Atrial flutter, also known as intra-atrial re-entrant tachycardia, is a regular or regularly irregular tachycardia characterized by atrial activity at a rate of 250–400 beats/min. These contractions are thought to be due to a re-entrant or circus rhythm originating in the atria and involving a micro-re-entrant loop within the atrial tissue and some form of anatomic obstacle that creates a discontinuity in conduction (fibrosis, surgical suture site, valve annulus). Because the AV node cannot transmit such rapid impulses, some degree of AV block is virtually always present, and the ventricles respond to every 2nd–4th atrial beat. Occasionally, the response is variable and the rhythm appears irregular.
In older children, atrial flutter usually occurs in the setting of congenital heart disease; neonates with atrial flutter frequently have normal hearts.
Atrial flutter may occur during acute infectious illnesses but is most often seen in patients with large stretched atria, such as those associated with long-standing mitral or tricuspid insufficiency, tricuspid atresia, Ebstein anomaly, or rheumatic mitral stenosis. Atrial flutter can also occur after palliative or corrective intra-atrial surgery. Uncontrolled atrial flutter may precipitate heart failure. Vagal maneuvers (such as carotid sinus pressure or iced saline submersion) or adenosine generally produce a temporary slowing of the heart rate.
The diagnosis is confirmed by electrocardiography, which demonstrates the rapid and regular atrial saw-toothed flutter waves.
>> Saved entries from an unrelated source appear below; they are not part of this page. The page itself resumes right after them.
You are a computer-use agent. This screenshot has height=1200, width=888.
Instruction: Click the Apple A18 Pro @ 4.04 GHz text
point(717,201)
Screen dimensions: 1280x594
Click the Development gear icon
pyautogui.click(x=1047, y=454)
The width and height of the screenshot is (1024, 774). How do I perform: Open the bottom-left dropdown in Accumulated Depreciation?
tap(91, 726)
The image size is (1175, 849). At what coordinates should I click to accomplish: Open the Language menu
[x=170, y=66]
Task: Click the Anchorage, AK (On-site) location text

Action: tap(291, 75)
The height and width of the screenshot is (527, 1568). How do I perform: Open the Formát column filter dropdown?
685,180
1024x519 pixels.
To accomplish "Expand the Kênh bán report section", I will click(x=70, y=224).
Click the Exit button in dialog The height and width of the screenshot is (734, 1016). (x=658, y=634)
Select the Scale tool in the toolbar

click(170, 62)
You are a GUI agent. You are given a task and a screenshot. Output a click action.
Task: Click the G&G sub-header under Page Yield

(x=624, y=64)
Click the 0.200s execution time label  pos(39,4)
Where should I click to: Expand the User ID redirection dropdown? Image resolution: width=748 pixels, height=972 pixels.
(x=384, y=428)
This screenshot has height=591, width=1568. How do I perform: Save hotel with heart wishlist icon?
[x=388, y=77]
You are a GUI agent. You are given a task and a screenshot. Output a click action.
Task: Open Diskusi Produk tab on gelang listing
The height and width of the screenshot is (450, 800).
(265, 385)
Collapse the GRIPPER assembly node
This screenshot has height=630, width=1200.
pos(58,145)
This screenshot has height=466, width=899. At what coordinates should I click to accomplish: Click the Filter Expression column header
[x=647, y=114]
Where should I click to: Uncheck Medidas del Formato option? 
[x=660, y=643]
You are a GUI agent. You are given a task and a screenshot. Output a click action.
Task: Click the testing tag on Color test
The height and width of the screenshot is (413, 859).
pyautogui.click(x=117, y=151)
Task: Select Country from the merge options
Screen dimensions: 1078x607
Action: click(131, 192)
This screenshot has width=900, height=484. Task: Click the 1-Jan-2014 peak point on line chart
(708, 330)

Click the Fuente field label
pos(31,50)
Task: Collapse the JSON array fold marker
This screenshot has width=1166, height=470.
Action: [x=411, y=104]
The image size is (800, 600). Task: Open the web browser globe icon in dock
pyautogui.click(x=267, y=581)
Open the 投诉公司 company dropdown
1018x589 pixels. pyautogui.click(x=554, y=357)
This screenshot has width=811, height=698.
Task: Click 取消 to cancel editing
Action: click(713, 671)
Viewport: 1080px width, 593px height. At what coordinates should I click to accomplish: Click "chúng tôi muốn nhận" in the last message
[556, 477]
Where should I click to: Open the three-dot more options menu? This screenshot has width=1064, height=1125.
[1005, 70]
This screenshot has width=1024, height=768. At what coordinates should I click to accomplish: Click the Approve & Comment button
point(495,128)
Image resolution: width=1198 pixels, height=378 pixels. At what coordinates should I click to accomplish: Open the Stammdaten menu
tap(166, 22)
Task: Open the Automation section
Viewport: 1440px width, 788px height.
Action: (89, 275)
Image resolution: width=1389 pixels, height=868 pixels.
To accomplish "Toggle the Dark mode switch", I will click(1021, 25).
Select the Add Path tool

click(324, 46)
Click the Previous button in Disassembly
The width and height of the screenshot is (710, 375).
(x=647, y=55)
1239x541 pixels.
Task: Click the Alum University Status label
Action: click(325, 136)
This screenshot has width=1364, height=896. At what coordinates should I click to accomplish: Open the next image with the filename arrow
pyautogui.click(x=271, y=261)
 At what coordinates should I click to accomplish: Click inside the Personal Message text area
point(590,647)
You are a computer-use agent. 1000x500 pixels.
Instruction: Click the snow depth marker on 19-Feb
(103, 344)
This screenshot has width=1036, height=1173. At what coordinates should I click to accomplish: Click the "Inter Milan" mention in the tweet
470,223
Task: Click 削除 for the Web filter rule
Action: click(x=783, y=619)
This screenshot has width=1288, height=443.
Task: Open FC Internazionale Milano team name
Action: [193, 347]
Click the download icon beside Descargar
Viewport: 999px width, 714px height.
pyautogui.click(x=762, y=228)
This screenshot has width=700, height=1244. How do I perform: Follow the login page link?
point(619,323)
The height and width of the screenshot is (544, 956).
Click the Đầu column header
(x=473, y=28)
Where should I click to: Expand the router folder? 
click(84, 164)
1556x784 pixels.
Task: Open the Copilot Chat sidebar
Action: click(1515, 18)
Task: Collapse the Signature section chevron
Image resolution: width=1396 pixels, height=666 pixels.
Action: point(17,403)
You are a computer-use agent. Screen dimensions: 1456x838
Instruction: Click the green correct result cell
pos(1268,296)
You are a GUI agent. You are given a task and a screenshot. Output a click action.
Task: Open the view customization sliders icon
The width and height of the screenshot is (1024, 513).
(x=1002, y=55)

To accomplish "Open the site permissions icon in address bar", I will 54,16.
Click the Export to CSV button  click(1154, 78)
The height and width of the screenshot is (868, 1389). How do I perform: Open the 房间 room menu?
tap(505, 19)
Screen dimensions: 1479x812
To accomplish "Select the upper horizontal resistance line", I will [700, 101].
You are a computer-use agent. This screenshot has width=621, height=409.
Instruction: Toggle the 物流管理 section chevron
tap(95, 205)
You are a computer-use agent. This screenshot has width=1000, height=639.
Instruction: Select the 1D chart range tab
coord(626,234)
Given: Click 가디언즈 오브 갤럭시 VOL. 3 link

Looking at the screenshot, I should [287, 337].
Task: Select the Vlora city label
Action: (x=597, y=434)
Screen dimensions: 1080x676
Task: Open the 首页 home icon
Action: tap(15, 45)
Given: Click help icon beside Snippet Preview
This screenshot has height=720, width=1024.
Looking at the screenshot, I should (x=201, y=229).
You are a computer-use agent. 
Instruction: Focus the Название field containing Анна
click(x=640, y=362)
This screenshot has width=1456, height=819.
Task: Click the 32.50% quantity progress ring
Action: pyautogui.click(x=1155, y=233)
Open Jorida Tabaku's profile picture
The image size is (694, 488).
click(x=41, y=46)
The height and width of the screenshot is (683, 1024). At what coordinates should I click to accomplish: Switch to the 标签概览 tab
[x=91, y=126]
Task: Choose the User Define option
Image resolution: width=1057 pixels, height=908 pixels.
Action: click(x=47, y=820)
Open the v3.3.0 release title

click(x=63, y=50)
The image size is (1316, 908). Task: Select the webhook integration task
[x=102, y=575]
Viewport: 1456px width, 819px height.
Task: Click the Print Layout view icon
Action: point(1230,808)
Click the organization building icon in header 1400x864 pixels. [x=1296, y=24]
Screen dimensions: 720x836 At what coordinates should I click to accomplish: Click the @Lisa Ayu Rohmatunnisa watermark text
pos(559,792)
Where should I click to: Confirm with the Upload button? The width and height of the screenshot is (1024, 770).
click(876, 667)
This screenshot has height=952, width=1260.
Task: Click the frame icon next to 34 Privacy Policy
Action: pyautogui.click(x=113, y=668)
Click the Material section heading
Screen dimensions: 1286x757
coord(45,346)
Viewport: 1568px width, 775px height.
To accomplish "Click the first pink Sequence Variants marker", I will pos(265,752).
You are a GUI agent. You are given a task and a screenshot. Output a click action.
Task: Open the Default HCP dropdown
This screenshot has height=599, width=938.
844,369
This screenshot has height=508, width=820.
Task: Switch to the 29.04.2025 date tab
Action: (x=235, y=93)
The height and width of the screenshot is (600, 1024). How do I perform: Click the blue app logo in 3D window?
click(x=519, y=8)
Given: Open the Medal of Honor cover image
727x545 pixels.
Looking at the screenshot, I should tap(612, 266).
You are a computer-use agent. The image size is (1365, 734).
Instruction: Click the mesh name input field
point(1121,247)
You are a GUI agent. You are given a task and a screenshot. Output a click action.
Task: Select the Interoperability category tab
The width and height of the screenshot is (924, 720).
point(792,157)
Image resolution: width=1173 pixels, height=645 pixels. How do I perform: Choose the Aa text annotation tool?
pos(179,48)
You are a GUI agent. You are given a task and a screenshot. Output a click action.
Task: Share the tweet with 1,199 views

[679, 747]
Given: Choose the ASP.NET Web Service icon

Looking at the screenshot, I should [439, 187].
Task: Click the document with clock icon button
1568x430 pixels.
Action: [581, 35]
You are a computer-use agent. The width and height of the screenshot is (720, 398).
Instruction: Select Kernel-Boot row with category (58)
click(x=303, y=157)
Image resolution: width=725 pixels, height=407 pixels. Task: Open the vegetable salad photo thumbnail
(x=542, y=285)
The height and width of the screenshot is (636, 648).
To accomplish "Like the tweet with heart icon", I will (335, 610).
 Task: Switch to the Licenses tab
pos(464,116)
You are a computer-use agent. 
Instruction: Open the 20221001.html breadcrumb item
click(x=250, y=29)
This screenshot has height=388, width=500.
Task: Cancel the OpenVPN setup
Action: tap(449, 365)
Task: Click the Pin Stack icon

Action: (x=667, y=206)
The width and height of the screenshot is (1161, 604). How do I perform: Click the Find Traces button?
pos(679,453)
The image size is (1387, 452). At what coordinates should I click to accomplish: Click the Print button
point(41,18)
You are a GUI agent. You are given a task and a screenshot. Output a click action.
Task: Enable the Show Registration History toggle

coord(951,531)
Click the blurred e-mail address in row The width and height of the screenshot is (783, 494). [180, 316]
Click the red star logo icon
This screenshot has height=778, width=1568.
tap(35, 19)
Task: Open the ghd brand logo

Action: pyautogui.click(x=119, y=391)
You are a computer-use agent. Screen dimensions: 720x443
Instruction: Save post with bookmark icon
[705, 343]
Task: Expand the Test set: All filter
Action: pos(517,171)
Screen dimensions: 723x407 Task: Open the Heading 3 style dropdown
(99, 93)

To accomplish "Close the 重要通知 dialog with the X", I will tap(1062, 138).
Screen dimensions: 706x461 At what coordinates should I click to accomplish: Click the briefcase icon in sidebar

Atrial flutter usually converts immediately to sinus rhythm by synchronized DC cardioversion, which is most often the treatment of choice. Patients with chronic atrial flutter in the setting of congenital heart disease may be at increased risk for thromboembolism and stroke and should thus undergo anticoagulation before elective cardioversion. Digitalis slows the ventricular response in atrial flutter by prolonging conduction time through the AV node. After digitalization, a type I agent such as quinidine or procainamide is usually needed to maintain adequate control. Type III agents such as amiodarone and sotalol have shown promise and may be useful in patients refractory to type I agents. Other modalities, including radiofrequency and surgical ablation, have been used in older patients with congenital heart disease with moderate success. Neonates with normal hearts who respond to digoxin may be treated for 6–12 mo, after which the medication can often be discontinued.